Required work: Scan the records for the line containing "ABOUT (76, 1494)"; extract it and all later lines, verbatim, through the end, and nothing before it.

Information shown:
__________________________________________________
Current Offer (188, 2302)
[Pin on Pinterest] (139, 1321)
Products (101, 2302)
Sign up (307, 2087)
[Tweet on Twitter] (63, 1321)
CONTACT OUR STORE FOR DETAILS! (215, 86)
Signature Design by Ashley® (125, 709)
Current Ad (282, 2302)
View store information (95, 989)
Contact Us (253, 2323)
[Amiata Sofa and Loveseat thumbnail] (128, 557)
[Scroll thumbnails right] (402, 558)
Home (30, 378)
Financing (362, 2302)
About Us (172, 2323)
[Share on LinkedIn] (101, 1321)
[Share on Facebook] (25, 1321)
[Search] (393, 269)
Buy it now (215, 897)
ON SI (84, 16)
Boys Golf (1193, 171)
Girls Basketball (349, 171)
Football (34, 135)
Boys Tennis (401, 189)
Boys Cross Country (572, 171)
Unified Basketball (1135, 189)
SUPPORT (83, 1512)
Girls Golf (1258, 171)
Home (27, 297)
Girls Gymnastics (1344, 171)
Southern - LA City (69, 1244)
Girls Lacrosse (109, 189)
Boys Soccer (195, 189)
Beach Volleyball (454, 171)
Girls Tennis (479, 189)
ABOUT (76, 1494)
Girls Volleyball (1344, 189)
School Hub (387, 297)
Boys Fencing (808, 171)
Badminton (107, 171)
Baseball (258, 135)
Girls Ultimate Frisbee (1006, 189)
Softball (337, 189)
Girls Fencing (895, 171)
__________________________________________________
Finished task:
ABOUT (76, 1494)
Girls Volleyball (1344, 189)
School Hub (387, 297)
Boys Fencing (808, 171)
Badminton (107, 171)
Baseball (258, 135)
Girls Ultimate Frisbee (1006, 189)
Softball (337, 189)
Girls Fencing (895, 171)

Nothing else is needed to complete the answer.